## SUPPLIED TEXT
__________

Suppose that the timer was pending and it was fired right before
rcu_assign_pointer(). What guarantees that prepare_uretprobe() will see
timer_pending() == false?

rcu_assign_pointer()->smp_store_release() is a one-way barrier. This
timer_pending() check may appear to happen before rcu_assign_pointer()
completes.

In this (yes, theoretical) case ri_timer() can miss the new return_instance,
while prepare_uretprobe() can miss the necessary mod_timer(). I think this
needs another mb() in between.


And I can't convince myself hprobe_expire() is correct... OK, I don't
fully understand the logic, but why data_race(READ_ONCE(hprobe->leased)) ?
READ_ONCE() should be enough in this case?


> > As I have already mentioned in the previous discussions, we can simply kill
> > utask->active_uprobe. And utask->auprobe.
>
> I don't have anything against that, in principle, but let's benchmark
> and test that thoroughly. I'm a bit uneasy about the possibility that
> some arch-specific code will do container_of() on this arch_uprobe in
> order to get to uprobe,

Well, struct uprobe is not "exported", the arch-specific code can't do this.

Oleg.
Andrii Nakryiko Aug. 20, 2024, 6:01 p.m. UTC | #4
On Tue, Aug 20, 2024 at 8:06 AM Oleg Nesterov <oleg@redhat.com> wrote:
>
> On 08/19, Andrii Nakryiko wrote:
> >
> > On Mon, Aug 19, 2024 at 6:41 AM Oleg Nesterov <oleg@redhat.com> wrote:
> > >
> > > On 08/12, Andrii Nakryiko wrote:
> > > >
> > > > Avoid taking refcount on uprobe in prepare_uretprobe(), instead take
> > > > uretprobe-specific SRCU lock and keep it active as kernel transfers
> > > > control back to user space.
> > > ...
> > > >  include/linux/uprobes.h |  49 ++++++-
> > > >  kernel/events/uprobes.c | 294 ++++++++++++++++++++++++++++++++++------
> > > >  2 files changed, 301 insertions(+), 42 deletions(-)
> > >
> > > Oh. To be honest I don't like this patch.
> > >
> > > I would like to know what other reviewers think, but to me it adds too many
> > > complications that I can't even fully understand...
> >
> > Which parts? The atomic xchg() and cmpxchg() parts? What exactly do
> > you feel like you don't fully understand?
>
> Heh, everything looks too complex for me ;)

Well, the best code is no code. But I'm not doing this just for fun,
so I'm happy with the simplest solution *that works*.

>
> Say, hprobe_expire(). It is also called by ri_timer() in softirq context,
> right? And it does
>
>         /* We lost the race, undo our refcount bump. It can drop to zero. */
>         put_uprobe(uprobe);
>
> How so? If the refcount goes to zero, put_uprobe() does mutex_lock(),
> but it must not sleep in softirq context.
>

Now we are talking about specific issues, thank you! It's hard to
discuss "I don't like".

__________

## WHAT YOU NEED TO DO
Reproduce the passage of the uprobes discussion above that begins with the words containing "rcu_assign_pointer()->smp_store_release() is a" and ends with "mb() in between.".

Entries contained in a dataset:
__________

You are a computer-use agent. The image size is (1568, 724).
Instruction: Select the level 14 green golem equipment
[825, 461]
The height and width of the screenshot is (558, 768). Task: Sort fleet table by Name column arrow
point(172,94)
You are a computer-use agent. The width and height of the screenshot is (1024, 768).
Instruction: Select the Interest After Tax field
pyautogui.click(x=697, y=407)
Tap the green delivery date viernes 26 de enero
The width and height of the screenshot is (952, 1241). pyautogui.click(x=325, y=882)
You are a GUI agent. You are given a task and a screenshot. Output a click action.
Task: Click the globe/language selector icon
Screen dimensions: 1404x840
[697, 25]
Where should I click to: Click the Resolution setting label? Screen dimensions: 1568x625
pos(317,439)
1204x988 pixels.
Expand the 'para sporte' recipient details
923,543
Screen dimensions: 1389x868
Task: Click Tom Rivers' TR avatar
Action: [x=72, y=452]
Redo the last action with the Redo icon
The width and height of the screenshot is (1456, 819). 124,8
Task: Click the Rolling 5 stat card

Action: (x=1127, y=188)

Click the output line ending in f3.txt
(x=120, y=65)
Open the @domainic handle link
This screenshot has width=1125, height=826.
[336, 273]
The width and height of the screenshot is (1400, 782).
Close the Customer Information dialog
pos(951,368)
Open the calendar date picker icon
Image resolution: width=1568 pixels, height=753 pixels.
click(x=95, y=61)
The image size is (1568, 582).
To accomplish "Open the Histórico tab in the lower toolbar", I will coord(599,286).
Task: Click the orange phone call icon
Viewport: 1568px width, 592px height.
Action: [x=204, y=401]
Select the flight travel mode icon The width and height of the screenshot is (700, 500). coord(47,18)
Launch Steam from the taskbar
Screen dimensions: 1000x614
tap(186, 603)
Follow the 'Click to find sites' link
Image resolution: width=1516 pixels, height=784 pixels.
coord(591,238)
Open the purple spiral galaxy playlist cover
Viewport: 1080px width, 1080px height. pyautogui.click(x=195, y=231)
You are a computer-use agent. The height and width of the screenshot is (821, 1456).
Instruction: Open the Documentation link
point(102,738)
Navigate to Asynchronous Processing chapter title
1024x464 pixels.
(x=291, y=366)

__________

## FULL SOLUTION
rcu_assign_pointer()->smp_store_release() is a one-way barrier. This
timer_pending() check may appear to happen before rcu_assign_pointer()
completes.

In this (yes, theoretical) case ri_timer() can miss the new return_instance,
while prepare_uretprobe() can miss the necessary mod_timer(). I think this
needs another mb() in between.